Stored items:
===============
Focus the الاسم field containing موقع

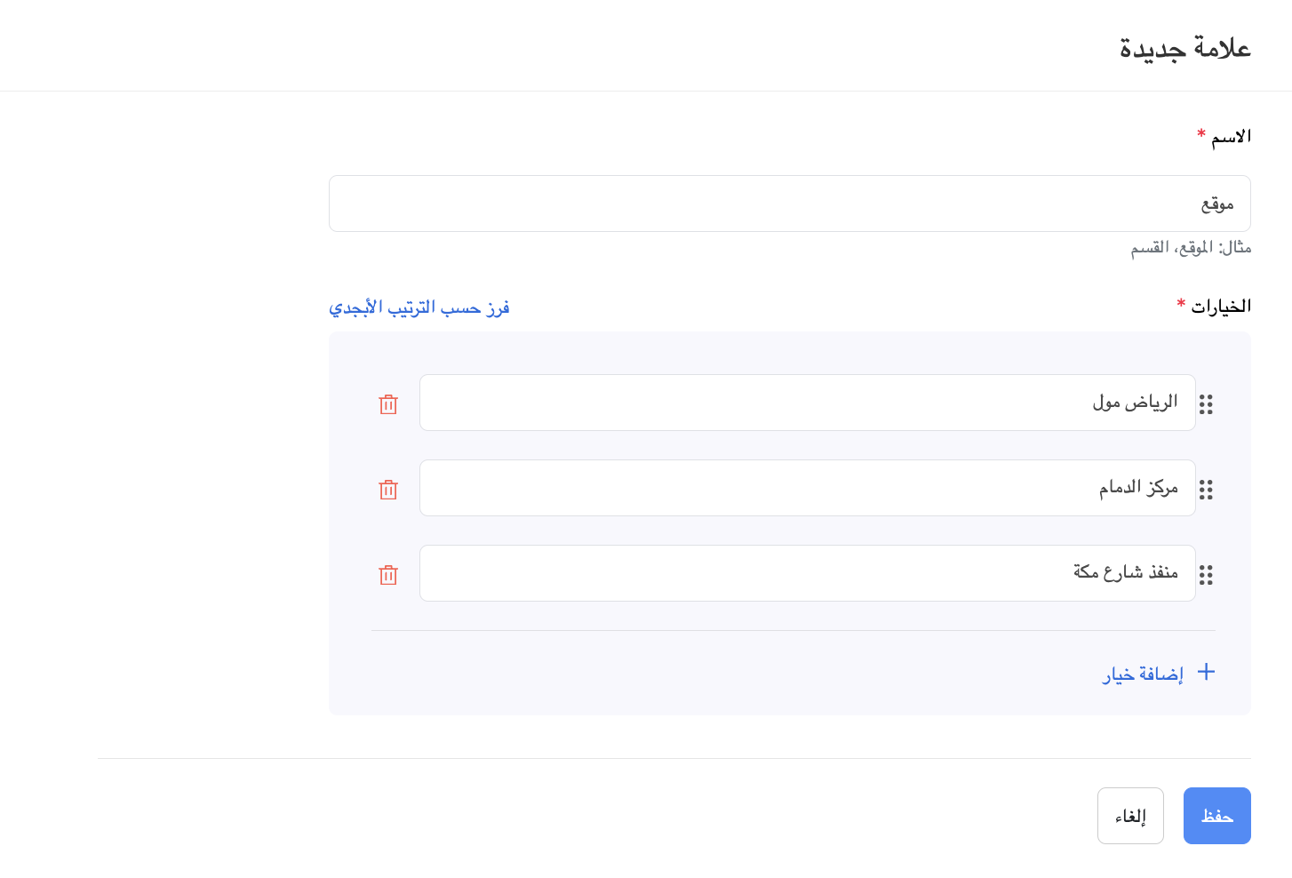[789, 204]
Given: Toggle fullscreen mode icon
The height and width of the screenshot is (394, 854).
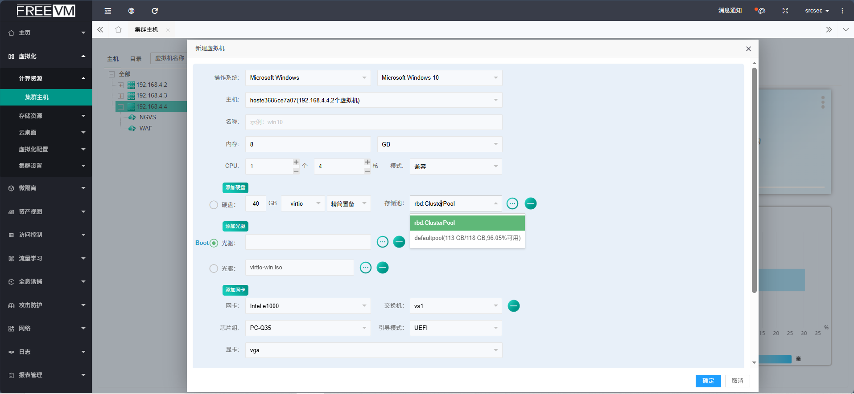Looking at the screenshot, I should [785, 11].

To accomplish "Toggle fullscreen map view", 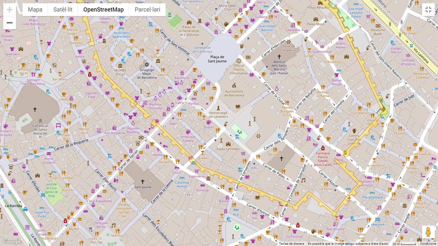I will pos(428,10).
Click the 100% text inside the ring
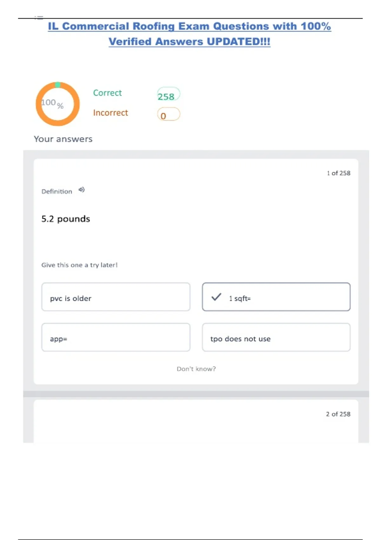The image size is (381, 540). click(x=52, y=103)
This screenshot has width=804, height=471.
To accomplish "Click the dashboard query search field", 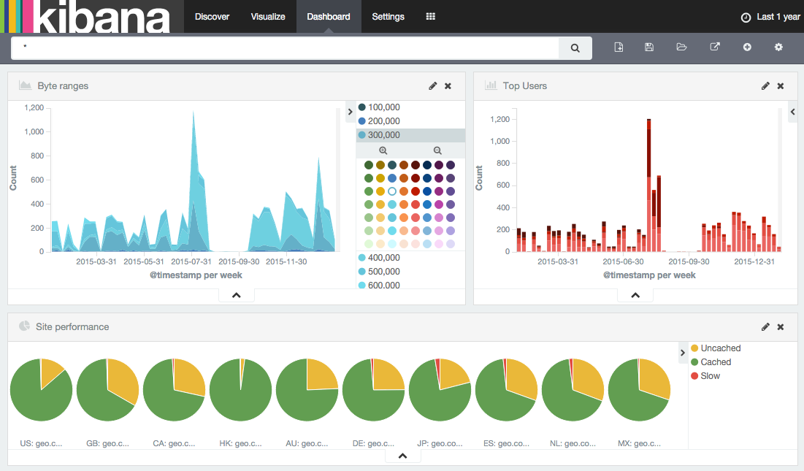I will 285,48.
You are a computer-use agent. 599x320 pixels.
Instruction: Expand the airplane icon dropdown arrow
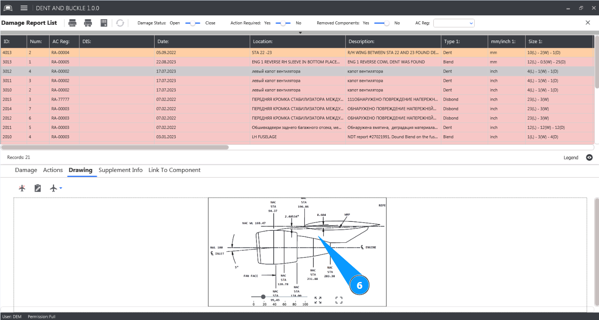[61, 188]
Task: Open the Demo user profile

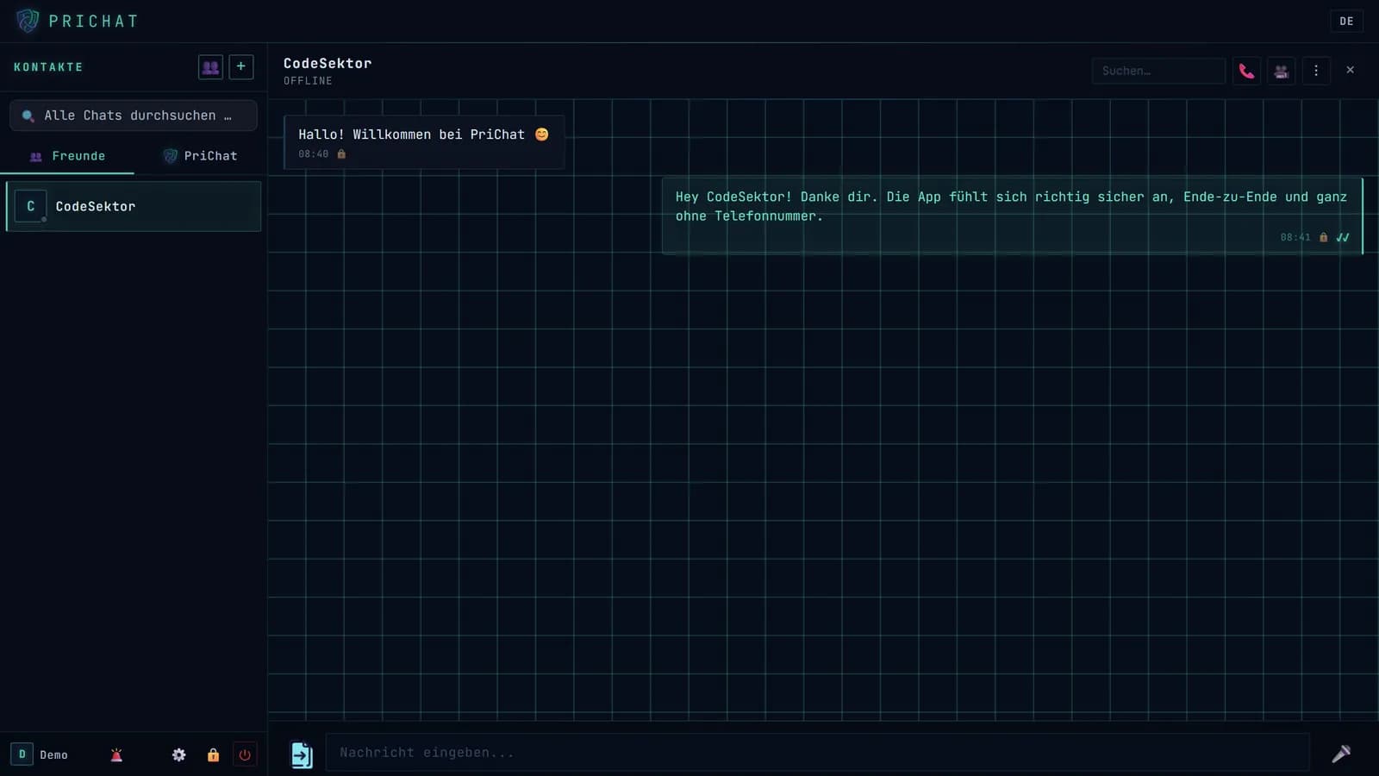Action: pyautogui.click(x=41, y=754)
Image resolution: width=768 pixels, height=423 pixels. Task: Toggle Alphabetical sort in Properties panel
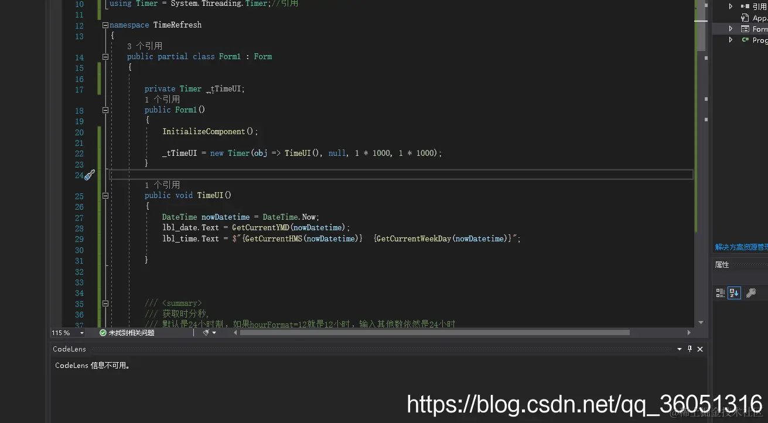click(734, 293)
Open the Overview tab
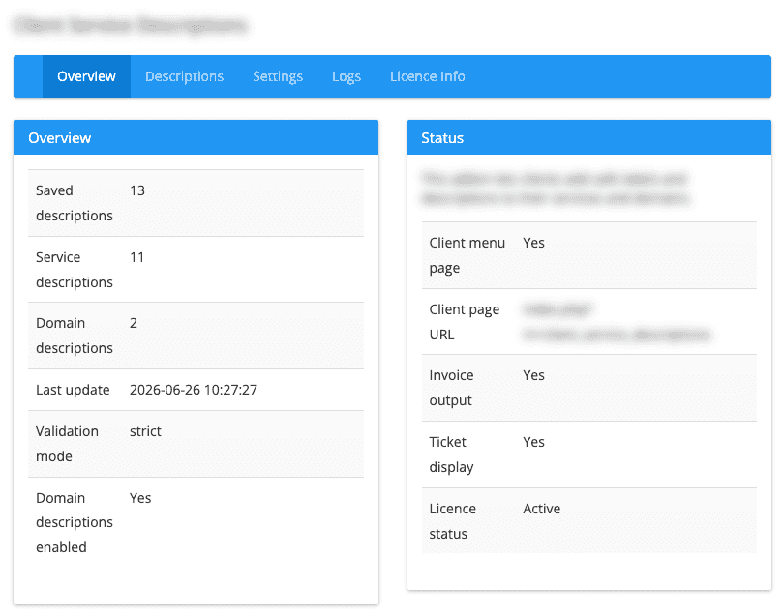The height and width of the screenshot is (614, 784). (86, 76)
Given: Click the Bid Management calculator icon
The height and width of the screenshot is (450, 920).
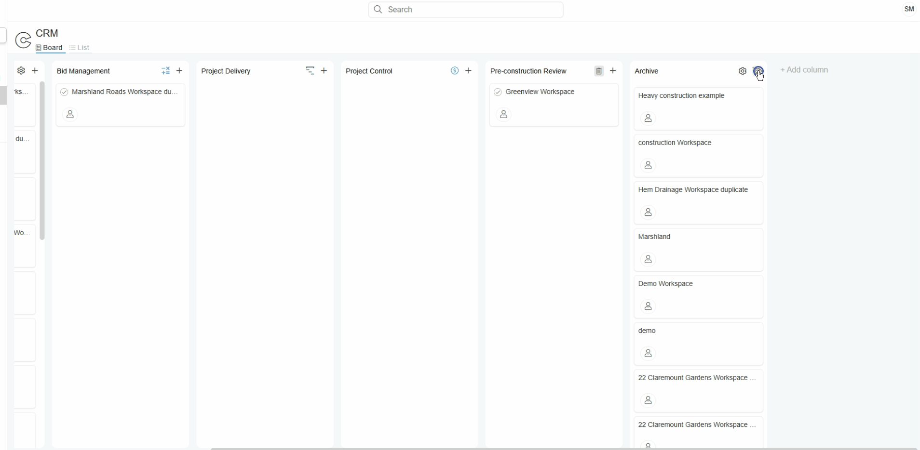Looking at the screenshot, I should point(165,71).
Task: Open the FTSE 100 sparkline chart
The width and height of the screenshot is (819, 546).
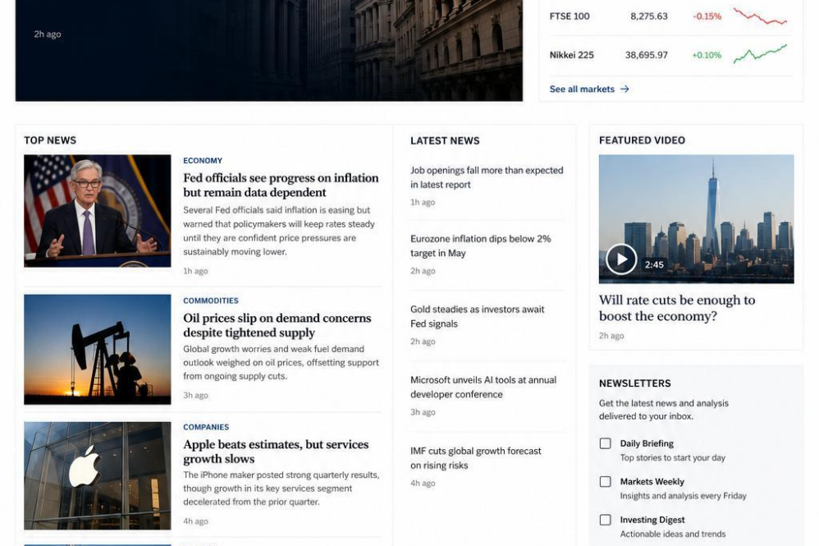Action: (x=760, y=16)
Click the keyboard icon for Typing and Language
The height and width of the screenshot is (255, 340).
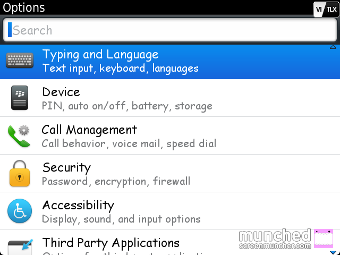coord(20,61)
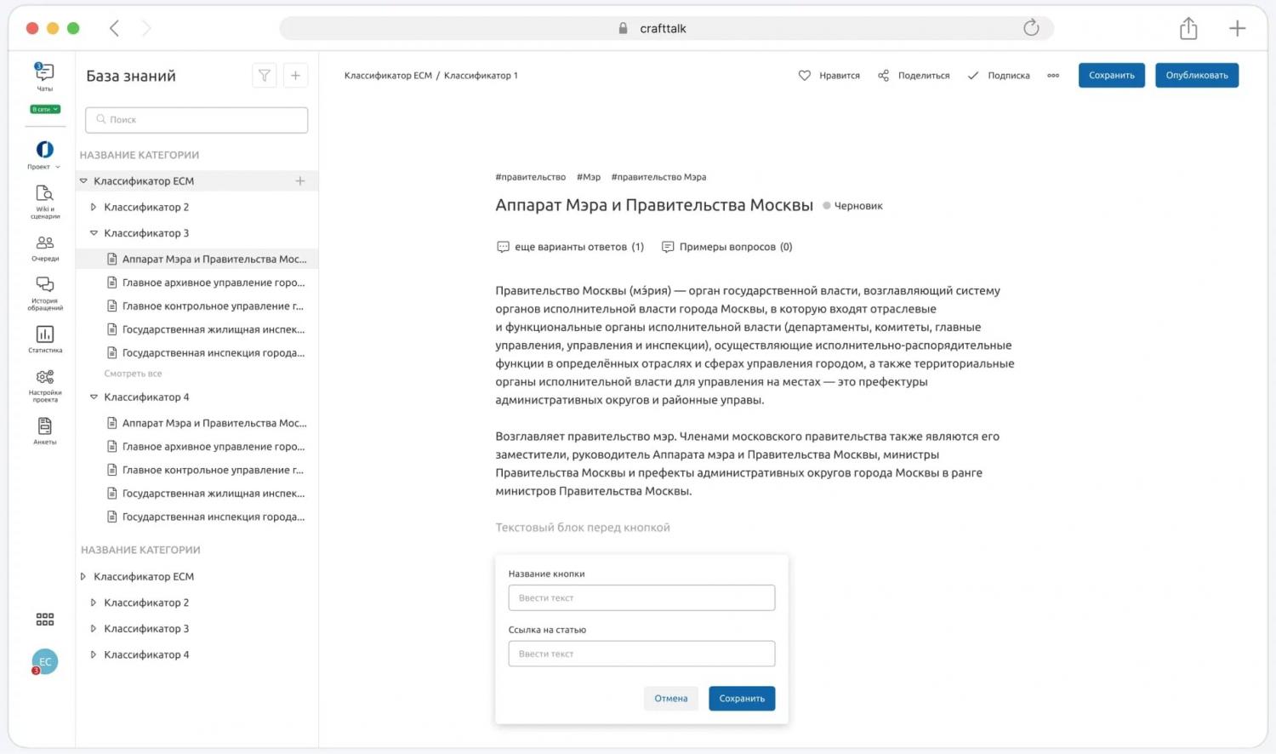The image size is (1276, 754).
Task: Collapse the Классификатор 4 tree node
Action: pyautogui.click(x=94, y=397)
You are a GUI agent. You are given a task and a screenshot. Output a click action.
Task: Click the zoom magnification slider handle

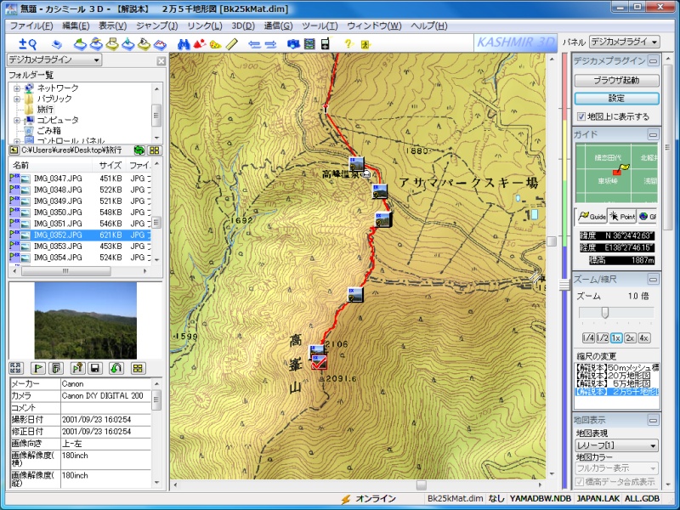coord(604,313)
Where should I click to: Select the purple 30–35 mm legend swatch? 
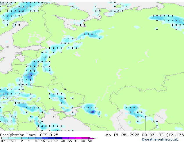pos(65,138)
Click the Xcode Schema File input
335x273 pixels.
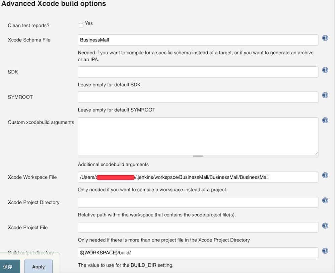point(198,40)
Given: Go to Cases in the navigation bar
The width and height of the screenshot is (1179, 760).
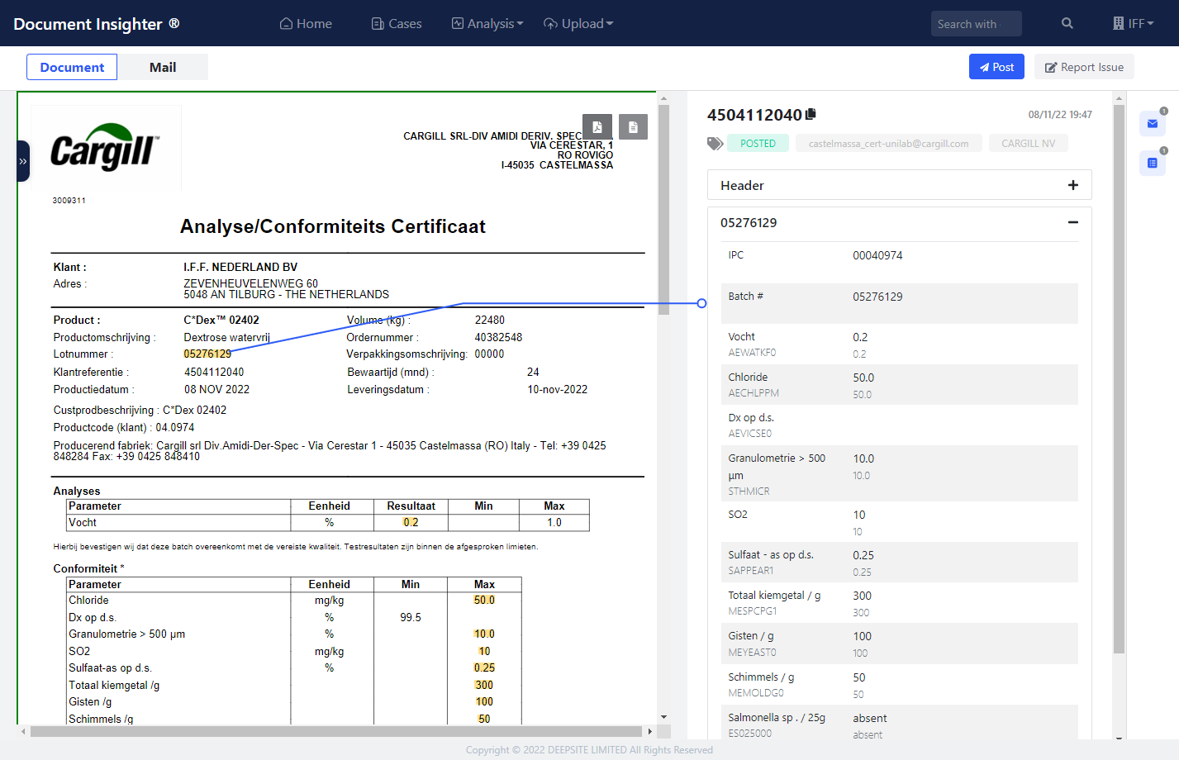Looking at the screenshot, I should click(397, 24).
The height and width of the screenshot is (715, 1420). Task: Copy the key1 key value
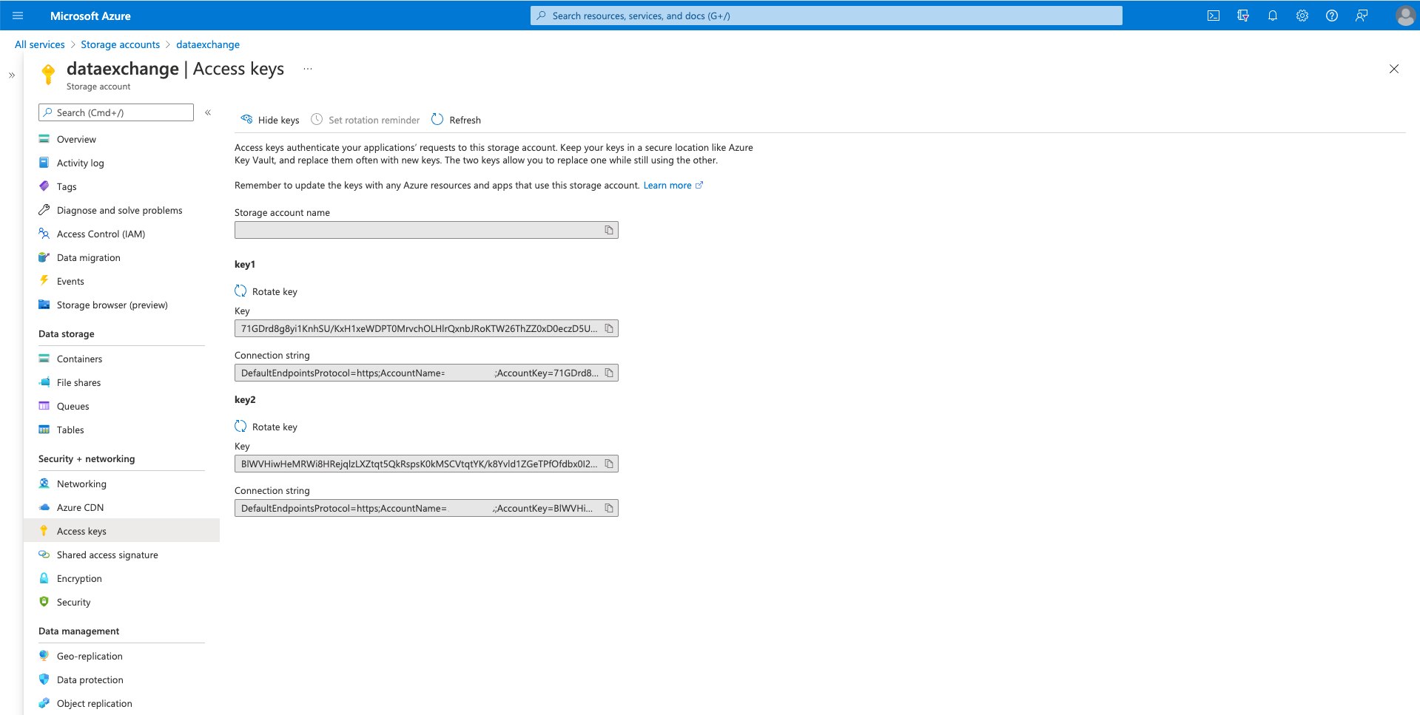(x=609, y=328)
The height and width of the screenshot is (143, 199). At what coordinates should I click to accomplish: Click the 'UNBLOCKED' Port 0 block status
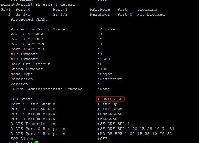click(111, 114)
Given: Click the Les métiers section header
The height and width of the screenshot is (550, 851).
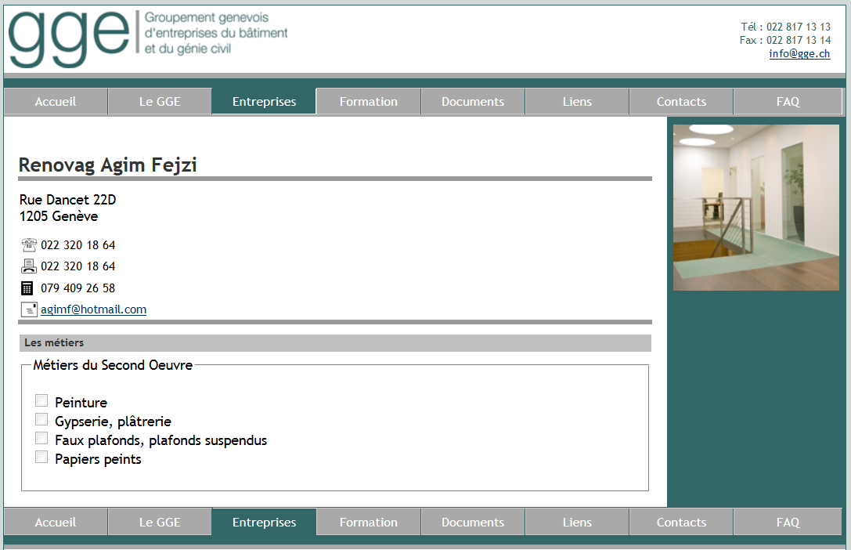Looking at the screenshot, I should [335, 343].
===============
Your goal: Show me every line of the entries above that holds "agent".

Your solution:
You are a computer-use agent. 599x320 pixels.
You are a GUI agent. You are given a task and a screenshot. Output a click action.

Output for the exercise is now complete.